Classical Arabic Literature presents a picture of social, cultural, and intellectual life in the region, from pre-Islamic Arabia to the cusp of the modern era. The book reveals that religion was not the only subject to which writers turned their attention during these centuries. It includes works ranging from early Bedouin poems that evoke desert life to poems of love, comic verses, fairy tales, and samples of literary criticism.
“This work is an important foretaste of what is to come from the Library of Arabic Literature,” says the library’s general editor Philip Kennedy. “It’s a significant work from one of the most respected scholars in the field, and it provides a great variety of selections that may surprise people who have only a smattering of knowledge of Arabic literature.”

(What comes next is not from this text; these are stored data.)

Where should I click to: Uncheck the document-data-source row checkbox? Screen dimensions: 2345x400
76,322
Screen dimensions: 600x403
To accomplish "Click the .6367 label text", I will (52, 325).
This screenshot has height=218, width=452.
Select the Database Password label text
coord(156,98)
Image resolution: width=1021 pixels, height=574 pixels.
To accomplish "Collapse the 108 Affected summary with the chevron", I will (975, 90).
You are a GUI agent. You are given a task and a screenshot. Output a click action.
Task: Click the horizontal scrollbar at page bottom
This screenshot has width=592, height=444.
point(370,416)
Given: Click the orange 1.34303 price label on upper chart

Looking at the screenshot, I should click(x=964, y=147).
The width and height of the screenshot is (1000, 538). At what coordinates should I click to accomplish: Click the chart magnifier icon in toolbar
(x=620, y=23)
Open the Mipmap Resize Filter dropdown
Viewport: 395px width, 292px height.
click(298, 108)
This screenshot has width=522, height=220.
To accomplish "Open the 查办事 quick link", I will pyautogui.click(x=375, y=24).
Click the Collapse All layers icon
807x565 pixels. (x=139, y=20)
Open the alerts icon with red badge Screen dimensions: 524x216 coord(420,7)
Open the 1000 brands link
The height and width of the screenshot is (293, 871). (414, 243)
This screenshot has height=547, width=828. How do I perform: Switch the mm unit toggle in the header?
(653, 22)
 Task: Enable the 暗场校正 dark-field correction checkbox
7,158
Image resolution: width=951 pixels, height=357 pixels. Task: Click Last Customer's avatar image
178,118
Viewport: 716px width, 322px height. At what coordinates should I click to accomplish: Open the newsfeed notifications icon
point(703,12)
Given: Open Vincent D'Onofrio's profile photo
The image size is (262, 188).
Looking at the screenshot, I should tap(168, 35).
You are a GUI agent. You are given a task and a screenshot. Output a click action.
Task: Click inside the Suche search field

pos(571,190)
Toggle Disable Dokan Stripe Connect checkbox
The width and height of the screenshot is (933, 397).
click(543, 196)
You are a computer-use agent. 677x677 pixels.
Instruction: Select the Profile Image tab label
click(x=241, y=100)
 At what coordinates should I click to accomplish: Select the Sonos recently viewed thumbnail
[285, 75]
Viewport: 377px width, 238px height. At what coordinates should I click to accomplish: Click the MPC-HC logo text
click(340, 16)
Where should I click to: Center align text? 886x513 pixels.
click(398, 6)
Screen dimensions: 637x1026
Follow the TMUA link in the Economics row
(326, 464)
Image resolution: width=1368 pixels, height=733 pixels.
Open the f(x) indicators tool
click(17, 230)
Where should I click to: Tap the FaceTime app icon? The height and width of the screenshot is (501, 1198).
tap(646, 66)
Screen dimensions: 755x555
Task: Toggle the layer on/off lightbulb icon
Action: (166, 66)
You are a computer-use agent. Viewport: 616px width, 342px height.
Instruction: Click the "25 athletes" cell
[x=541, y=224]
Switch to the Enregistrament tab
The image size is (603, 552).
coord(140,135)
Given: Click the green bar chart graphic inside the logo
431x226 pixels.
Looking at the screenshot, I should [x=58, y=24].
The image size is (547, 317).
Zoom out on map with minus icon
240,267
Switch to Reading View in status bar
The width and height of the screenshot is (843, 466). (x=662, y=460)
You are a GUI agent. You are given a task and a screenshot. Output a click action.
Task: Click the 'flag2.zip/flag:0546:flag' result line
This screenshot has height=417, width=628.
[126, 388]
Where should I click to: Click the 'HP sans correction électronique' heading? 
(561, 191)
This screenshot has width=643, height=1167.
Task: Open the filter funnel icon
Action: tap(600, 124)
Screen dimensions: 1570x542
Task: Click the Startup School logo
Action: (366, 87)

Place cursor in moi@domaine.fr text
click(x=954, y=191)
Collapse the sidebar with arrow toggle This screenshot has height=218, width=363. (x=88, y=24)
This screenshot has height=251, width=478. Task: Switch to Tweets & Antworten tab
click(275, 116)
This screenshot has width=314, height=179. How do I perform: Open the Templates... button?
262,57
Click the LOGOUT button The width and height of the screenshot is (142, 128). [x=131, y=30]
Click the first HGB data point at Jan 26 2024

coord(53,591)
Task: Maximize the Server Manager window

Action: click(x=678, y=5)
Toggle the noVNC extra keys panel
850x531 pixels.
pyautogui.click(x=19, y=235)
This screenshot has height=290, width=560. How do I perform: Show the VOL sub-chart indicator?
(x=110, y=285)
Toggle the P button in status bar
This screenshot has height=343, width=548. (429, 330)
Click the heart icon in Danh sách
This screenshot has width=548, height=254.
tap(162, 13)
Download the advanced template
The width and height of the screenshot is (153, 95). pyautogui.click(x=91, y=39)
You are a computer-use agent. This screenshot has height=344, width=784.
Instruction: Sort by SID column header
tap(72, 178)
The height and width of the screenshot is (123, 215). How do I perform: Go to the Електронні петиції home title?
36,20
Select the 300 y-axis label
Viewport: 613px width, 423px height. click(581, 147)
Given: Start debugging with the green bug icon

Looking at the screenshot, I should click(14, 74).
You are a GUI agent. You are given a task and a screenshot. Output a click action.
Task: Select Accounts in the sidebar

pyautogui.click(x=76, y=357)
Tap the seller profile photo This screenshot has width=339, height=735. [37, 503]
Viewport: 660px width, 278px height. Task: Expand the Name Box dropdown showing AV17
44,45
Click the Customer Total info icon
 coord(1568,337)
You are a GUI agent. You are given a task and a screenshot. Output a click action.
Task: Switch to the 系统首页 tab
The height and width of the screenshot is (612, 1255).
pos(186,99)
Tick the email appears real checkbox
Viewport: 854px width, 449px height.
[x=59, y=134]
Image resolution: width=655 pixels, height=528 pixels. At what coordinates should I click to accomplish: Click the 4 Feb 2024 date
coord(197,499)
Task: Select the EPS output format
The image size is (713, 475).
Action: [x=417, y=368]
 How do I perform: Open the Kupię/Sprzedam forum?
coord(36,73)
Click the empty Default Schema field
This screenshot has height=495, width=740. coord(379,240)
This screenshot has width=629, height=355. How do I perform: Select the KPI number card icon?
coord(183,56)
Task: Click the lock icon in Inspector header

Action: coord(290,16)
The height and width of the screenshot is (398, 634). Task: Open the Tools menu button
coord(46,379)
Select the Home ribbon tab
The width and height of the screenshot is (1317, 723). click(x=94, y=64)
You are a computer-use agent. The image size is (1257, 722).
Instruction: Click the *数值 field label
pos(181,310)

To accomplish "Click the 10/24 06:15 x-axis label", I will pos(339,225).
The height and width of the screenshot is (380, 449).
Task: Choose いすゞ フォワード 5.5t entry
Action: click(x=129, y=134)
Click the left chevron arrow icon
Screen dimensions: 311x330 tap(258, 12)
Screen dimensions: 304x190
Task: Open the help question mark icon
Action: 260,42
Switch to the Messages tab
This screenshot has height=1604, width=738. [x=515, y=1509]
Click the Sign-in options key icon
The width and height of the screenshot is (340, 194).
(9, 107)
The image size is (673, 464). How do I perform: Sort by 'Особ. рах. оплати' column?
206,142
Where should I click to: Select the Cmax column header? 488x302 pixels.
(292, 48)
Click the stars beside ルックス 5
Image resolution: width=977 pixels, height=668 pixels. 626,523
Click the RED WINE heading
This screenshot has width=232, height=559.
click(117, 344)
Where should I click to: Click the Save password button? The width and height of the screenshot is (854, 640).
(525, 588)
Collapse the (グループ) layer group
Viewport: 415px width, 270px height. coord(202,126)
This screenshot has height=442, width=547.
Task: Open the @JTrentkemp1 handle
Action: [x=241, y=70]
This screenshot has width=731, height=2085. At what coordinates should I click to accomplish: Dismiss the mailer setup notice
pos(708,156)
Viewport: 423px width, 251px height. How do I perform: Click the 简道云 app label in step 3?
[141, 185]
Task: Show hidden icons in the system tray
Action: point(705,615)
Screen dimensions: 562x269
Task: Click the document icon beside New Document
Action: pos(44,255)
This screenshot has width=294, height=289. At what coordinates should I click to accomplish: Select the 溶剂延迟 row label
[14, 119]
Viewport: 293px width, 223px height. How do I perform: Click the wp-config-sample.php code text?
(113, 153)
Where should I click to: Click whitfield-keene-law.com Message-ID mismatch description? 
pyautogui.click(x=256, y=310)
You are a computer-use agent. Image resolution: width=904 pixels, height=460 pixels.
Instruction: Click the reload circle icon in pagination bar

The Library of Arabic Literature offers Arabic editions and English translations of key works of classical and pre-modern Arabic literature, as well as anthologies and thematic readers. The books are edited and translated by distinguished scholars of Arabic and Islamic studies and are published in parallel-text format with Arabic and English on facing pages. Additional titles due out in spring 2013 are al-Shafi’i’s The Epistle on Legal Theory, edited and translated by Joseph E. Lowry from the University of Pennsylvania, and A Treasury of Virtues: Sayings, Sermons, and Teachings of ‘Ali, translated by University of Chicago professor Tahera Qutbuddin.
The anthology, published by NYU Press, will be available to readers in the UAE at Magrudy’s bookstores and is available for purchase online at Amazon.com.